X-Git-Url: https://wimlib.net/git/?a=blobdiff_plain;f=src%2Flzx-decompress.c;h=4c7694b6ceace040d84040d3c49064cba119fd57;hb=5b6eaafbaab217fc69946685862a09afa28b30cb;hp=8fc77844fa2125517da8ff869c7fc5ab0b7a7f94;hpb=acb16926b00fabdba062ff4300da5d3aef32ceeb;p=wimlib

diff --git a/src/lzx-decompress.c b/src/lzx-decompress.c
index 8fc77844..4c7694b6 100644
--- a/src/lzx-decompress.c
+++ b/src/lzx-decompress.c
@@ -7,20 +7,18 @@
 /*
  * Copyright (C) 2012, 2013, 2014 Eric Biggers
  *
- * This file is part of wimlib, a library for working with WIM files.
+ * This file is free software; you can redistribute it and/or modify it under
+ * the terms of the GNU Lesser General Public License as published by the Free
+ * Software Foundation; either version 3 of the License, or (at your option) any
+ * later version.
  *
- * wimlib is free software; you can redistribute it and/or modify it under the
- * terms of the GNU General Public License as published by the Free
- * Software Foundation; either version 3 of the License, or (at your option)
- * any later version.
- *
- * wimlib is distributed in the hope that it will be useful, but WITHOUT ANY
- * WARRANTY; without even the implied warranty of MERCHANTABILITY or FITNESS FOR
- * A PARTICULAR PURPOSE. See the GNU General Public License for more
+ * This file is distributed in the hope that it will be useful, but WITHOUT
+ * ANY WARRANTY; without even the implied warranty of MERCHANTABILITY or FITNESS
+ * FOR A PARTICULAR PURPOSE. See the GNU Lesser General Public License for more
  * details.
  *
- * You should have received a copy of the GNU General Public License
- * along with wimlib; if not, see http://www.gnu.org/licenses/.

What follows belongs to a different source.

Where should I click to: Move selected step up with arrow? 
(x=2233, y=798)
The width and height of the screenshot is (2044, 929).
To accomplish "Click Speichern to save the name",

+ * You should have received a copy of the GNU Lesser General Public License
+ * along with this file; if not, see http://www.gnu.org/licenses/.
  */
 
 /*
@@ -70,19 +68,21 @@
 #define LZX_PRECODE_TABLEBITS		6
 #define LZX_ALIGNEDCODE_TABLEBITS	7
 
+#define LZX_READ_LENS_MAX_OVERRUN 50
+
 /* Huffman decoding tables, and arrays that map symbols to codeword lengths.  */
 struct lzx_tables {
 
 	u16 maincode_decode_table[(1 << LZX_MAINCODE_TABLEBITS) +
 					(LZX_MAINCODE_MAX_NUM_SYMBOLS * 2)]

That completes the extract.